Text to read

-*-*-

GURPS Bestiary is a source book for the GURPS role-playing game system containing information and statistics of animals. It also contains information animal player character templates, and tips for fitting animals into adventures. The first edition was published in 1988.

Contents
The GURPS Bestiary contains over 200 creatures to populate the various worlds of the GURPS universe. The book classifies creatures by terrain type, and deals with normal animals, legendary beasts, and otherworld creatures. The book also contains GM commentaries on handling animal encounters, hunting and trapping, animals as companions, and how to create new animals.

This supplement describes several hundred animals and monsters, mostly organized by habitat (e.g., arctic, desert, forest, jungle, swamp and subterranean) plus dinosaurs, domestic animals, otherworldly creatures, and "loathsome crawlers"; the book also includes rules and guidelines for game-mastering animals, animal companions, and hunting.

GURPS Bestiary is a universal sourcebook for GURPS that is intended to be usable in many different settings.

Publication history
The 1st edition of the GURPS Bestiary was written by Steffan O'Sullivan, with a cover by Ken Kelly and illustrations by Dan Carroll, and was first published by Steve Jackson Games in 1988 as a 112-page book.

The 2nd edition of GURPS Bestiary was updated by Chris McCubbin and Bob Schroeck, and had rules for were-creatures that wound up in GURPS Shapeshifters (2003). McCubbin and Schroeck wrote an article in a 1993 issue of Pyramid (a magazine published by Steve Jackson Games), offering extra material for the book.

-*-*-

Screen grounding rows
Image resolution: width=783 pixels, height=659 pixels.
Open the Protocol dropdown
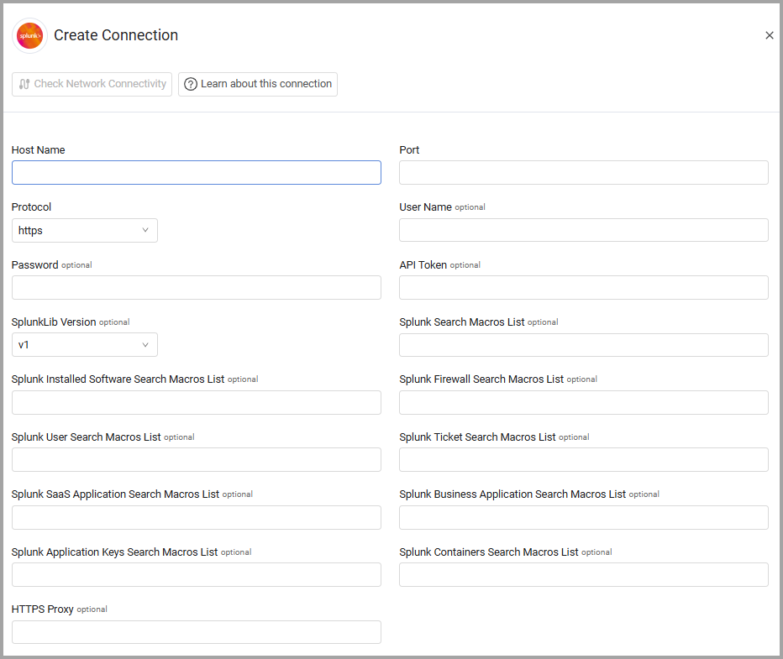pos(84,230)
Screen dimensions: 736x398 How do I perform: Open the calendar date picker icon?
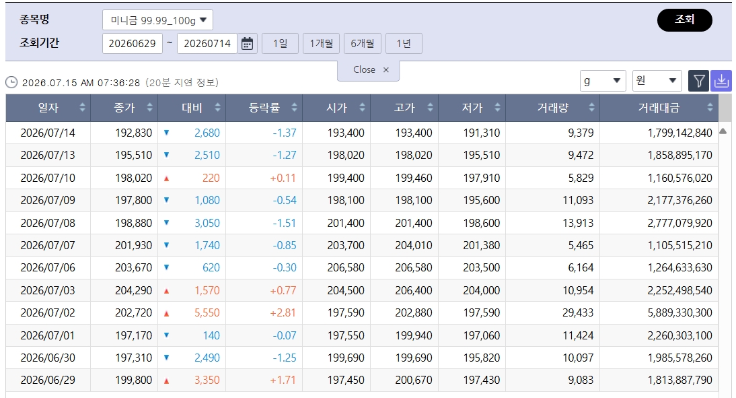coord(247,44)
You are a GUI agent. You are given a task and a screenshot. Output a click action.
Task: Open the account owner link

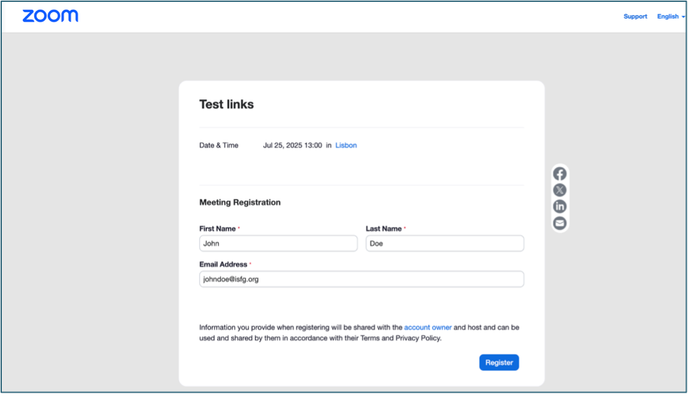[x=427, y=327]
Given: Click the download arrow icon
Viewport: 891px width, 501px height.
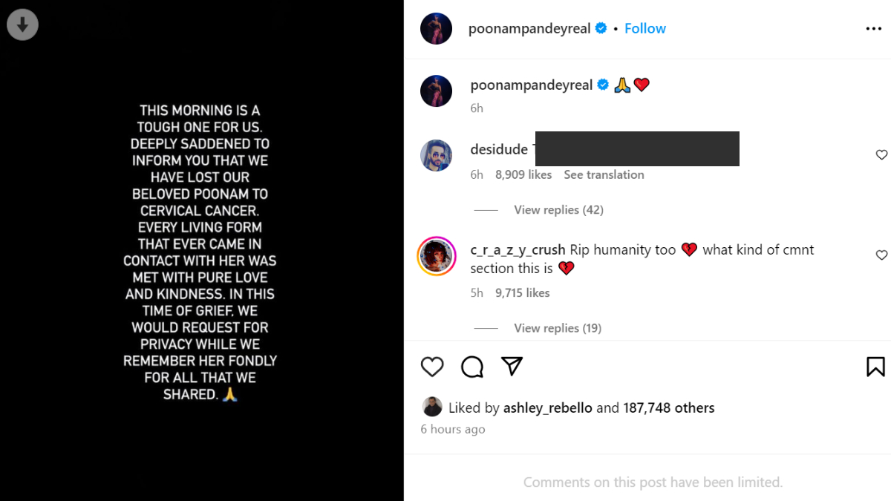Looking at the screenshot, I should (x=22, y=25).
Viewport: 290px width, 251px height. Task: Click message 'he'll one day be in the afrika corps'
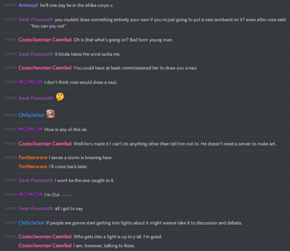(76, 5)
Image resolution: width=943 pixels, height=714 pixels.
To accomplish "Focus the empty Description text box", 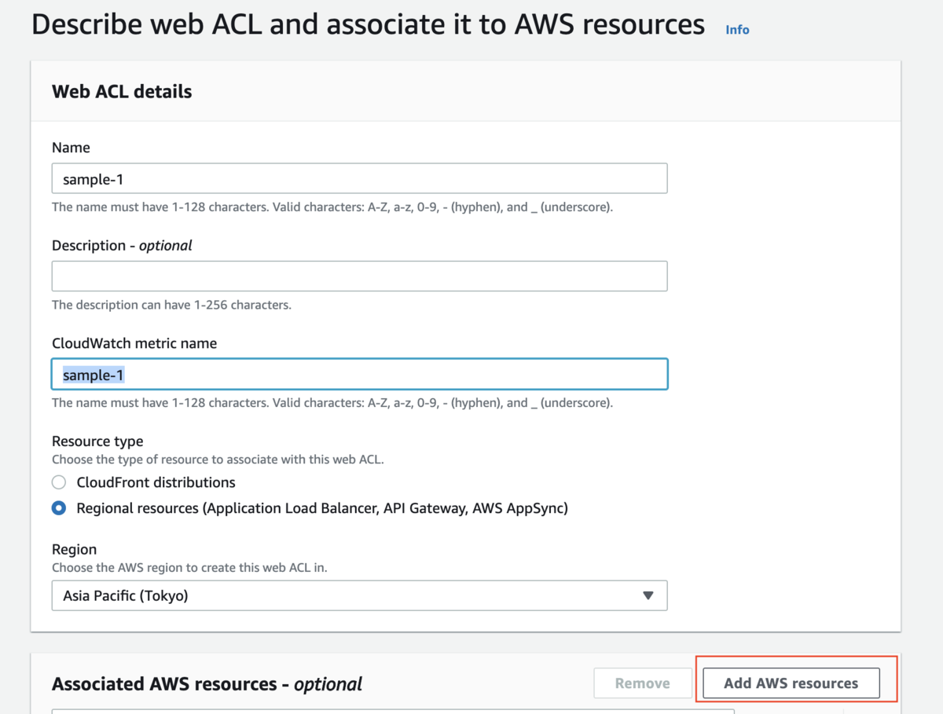I will coord(359,276).
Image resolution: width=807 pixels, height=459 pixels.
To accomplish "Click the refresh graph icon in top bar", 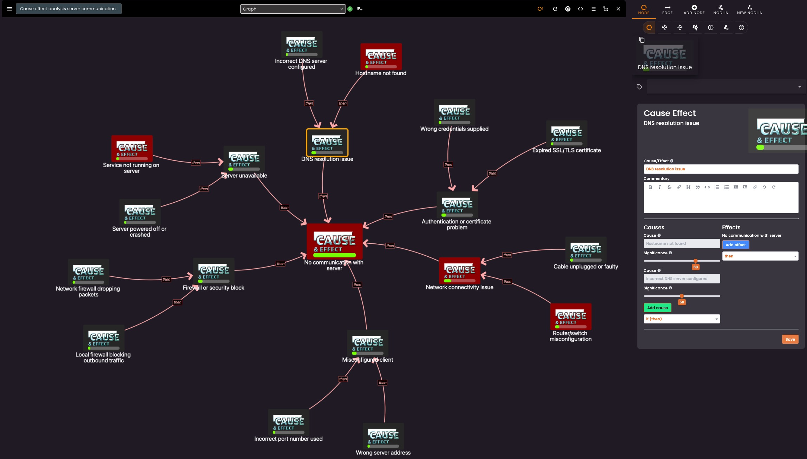I will [x=555, y=9].
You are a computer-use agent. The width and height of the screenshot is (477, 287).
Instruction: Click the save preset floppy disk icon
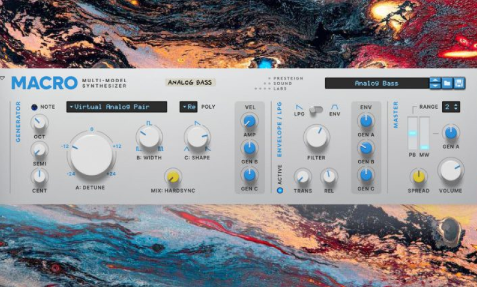pos(459,83)
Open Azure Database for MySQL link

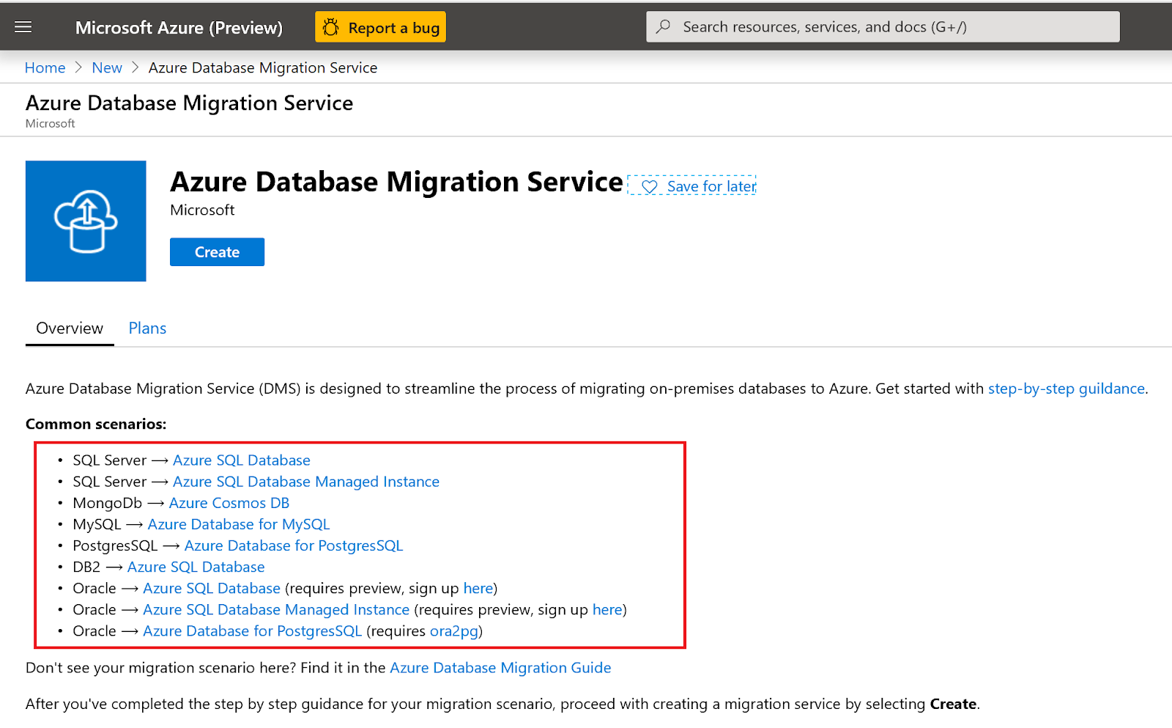point(239,524)
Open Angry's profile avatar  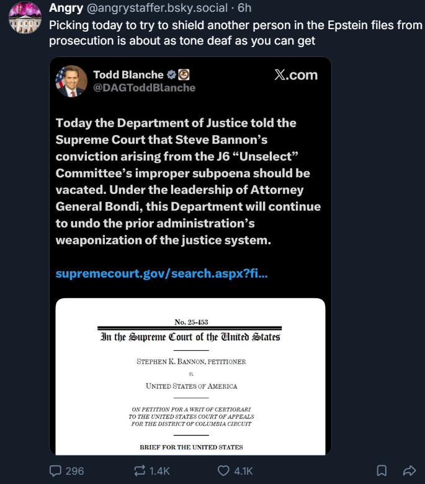pos(25,19)
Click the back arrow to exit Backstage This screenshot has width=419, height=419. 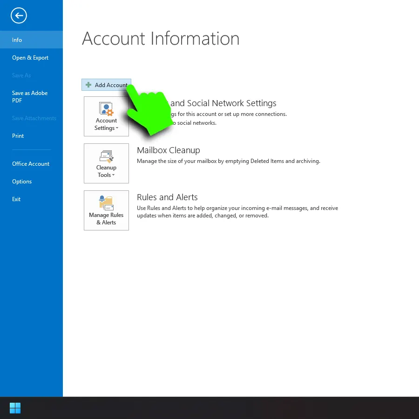click(19, 16)
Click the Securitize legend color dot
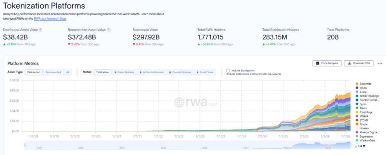Screen dimensions: 386x155 (357, 84)
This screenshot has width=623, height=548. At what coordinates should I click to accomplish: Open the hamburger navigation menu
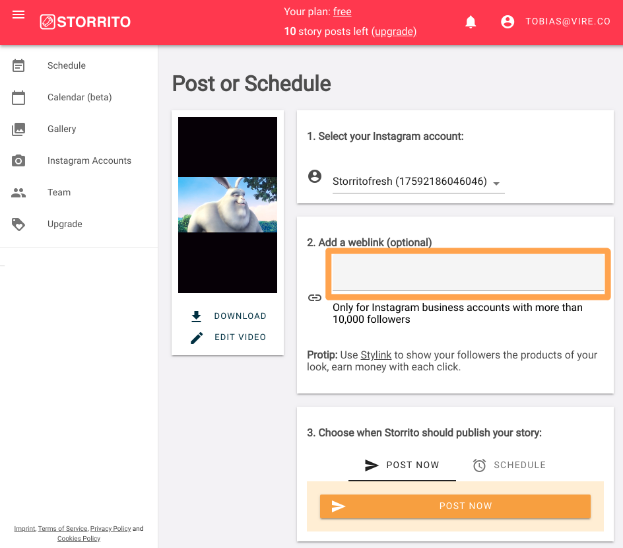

-*-*-

Short task 1
According to the text on GURPS Bestiary, who wrote the first edition?
Short task 2
Return the rows starting at the line containing "You are a GUI" and ending at the line containing "Looking at the", with the pictures left out.

Task response 1
Steffan O'Sullivan

Task response 2
You are a GUI agent. You are given a task and a screenshot. Output a click action.
Task: Open the account owner link

[x=427, y=327]
Given: Click the download arrow icon
Viewport: 891px width, 501px height.
Looking at the screenshot, I should (x=22, y=25).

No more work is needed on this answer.